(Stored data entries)

━━━

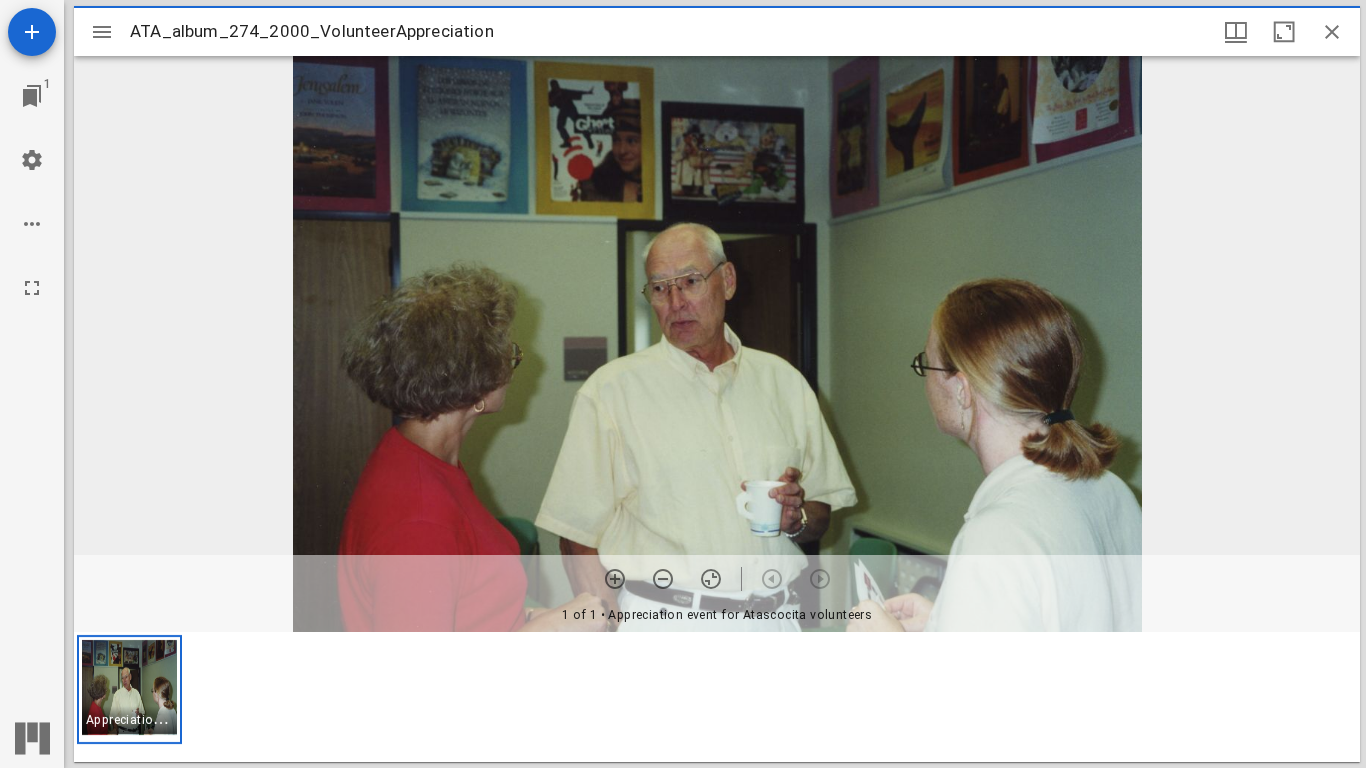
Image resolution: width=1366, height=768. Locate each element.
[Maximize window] (1284, 32)
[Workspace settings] (32, 160)
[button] (129, 689)
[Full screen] (32, 288)
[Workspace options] (32, 224)
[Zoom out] (663, 579)
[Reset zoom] (711, 579)
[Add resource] (32, 32)
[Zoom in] (615, 579)
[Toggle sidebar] (102, 32)
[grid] (717, 697)
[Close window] (1332, 32)
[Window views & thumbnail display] (1236, 32)
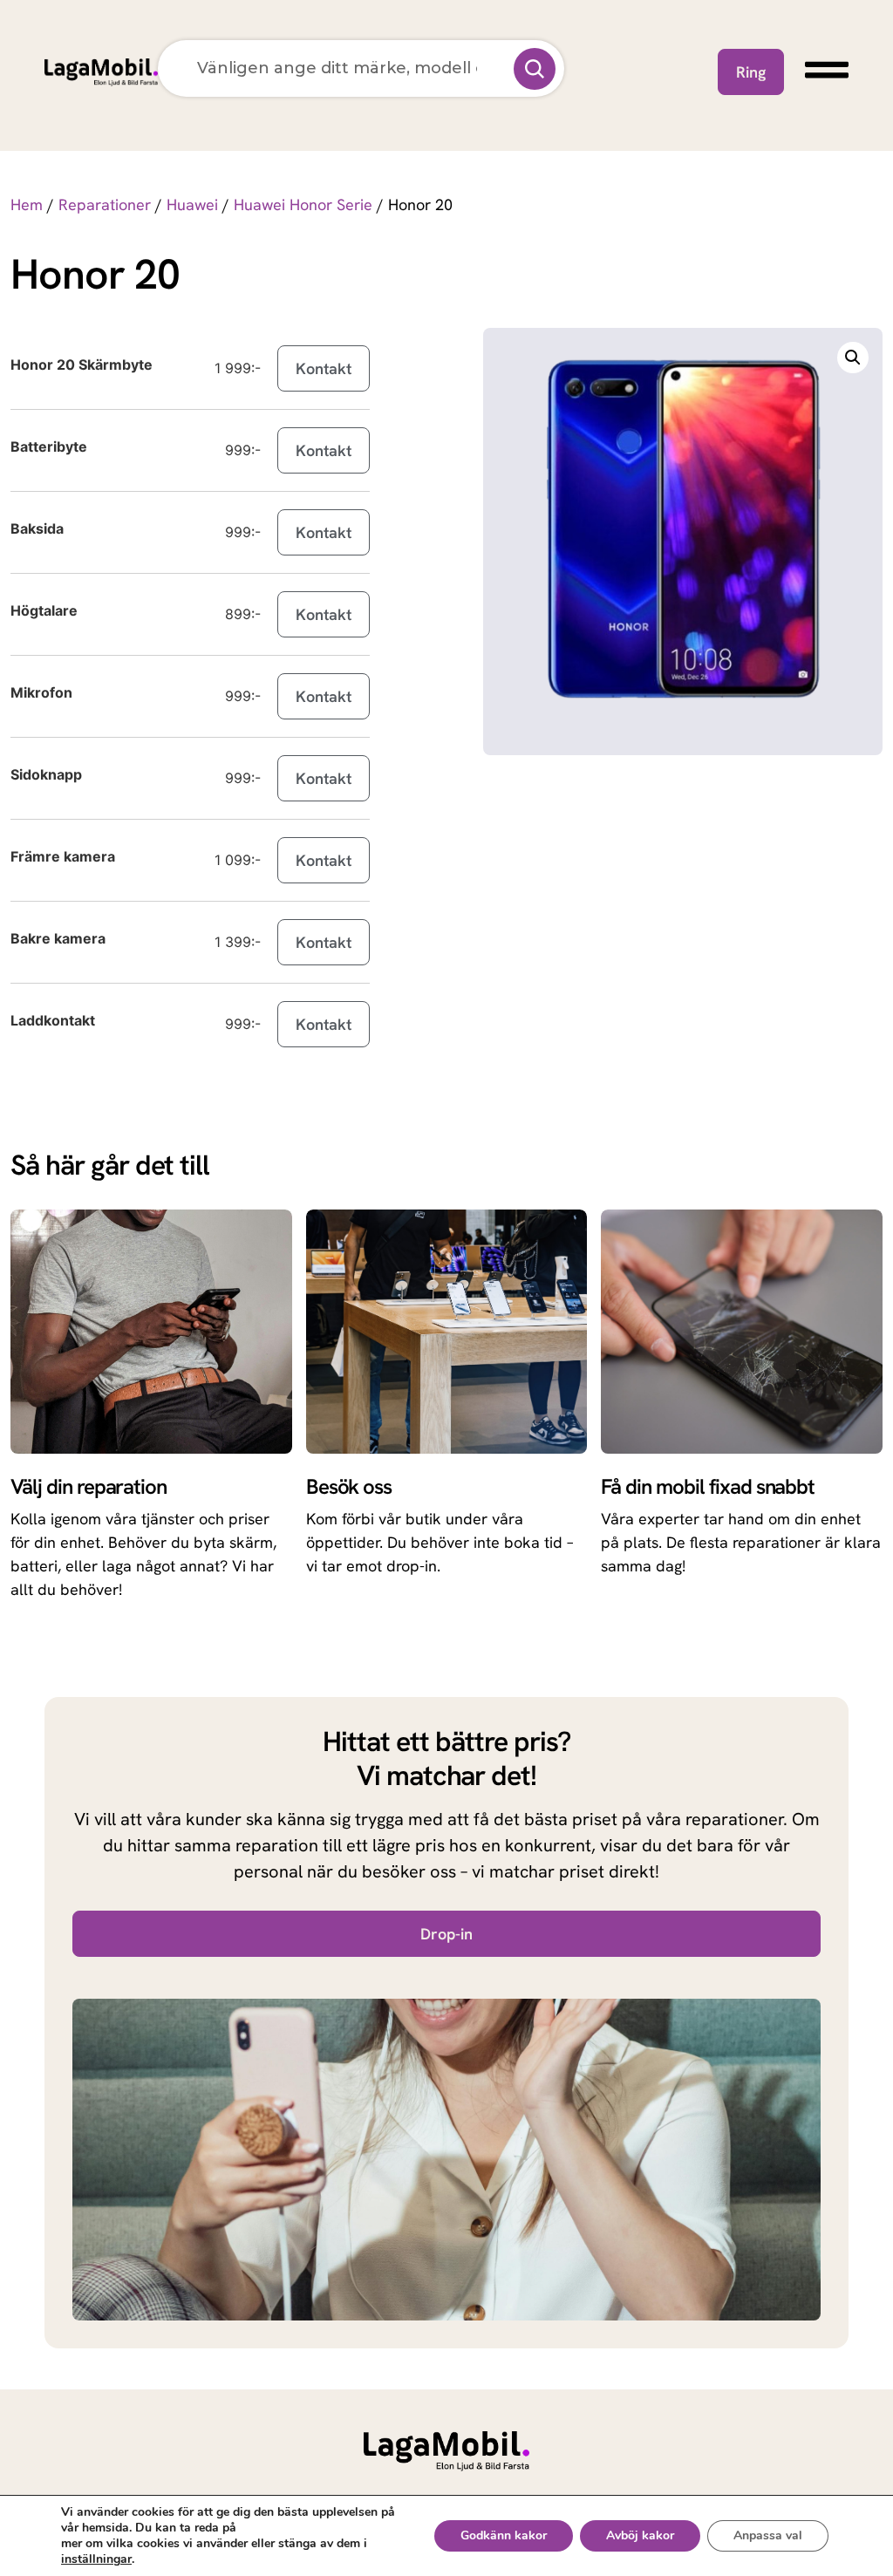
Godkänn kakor (503, 2535)
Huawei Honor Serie (303, 204)
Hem (26, 204)
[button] (853, 357)
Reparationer (104, 204)
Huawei (192, 204)
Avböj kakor (640, 2535)
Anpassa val (767, 2535)
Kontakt (323, 368)
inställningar (96, 2559)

━━━

## PROBLEM REQUIREMENTS
Beginning with the line containing "[grid] (717, 697)" and ending with the last line of the data above, repeat each line exactly. Include no pictures and no other lines.

## RESULT OF THE EXERCISE
[grid] (717, 697)
[Close window] (1332, 32)
[Window views & thumbnail display] (1236, 32)
Godkänn kakor (503, 2535)
Huawei Honor Serie (303, 204)
Hem (26, 204)
[button] (853, 357)
Reparationer (104, 204)
Huawei (192, 204)
Avböj kakor (640, 2535)
Anpassa val (767, 2535)
Kontakt (323, 368)
inställningar (96, 2559)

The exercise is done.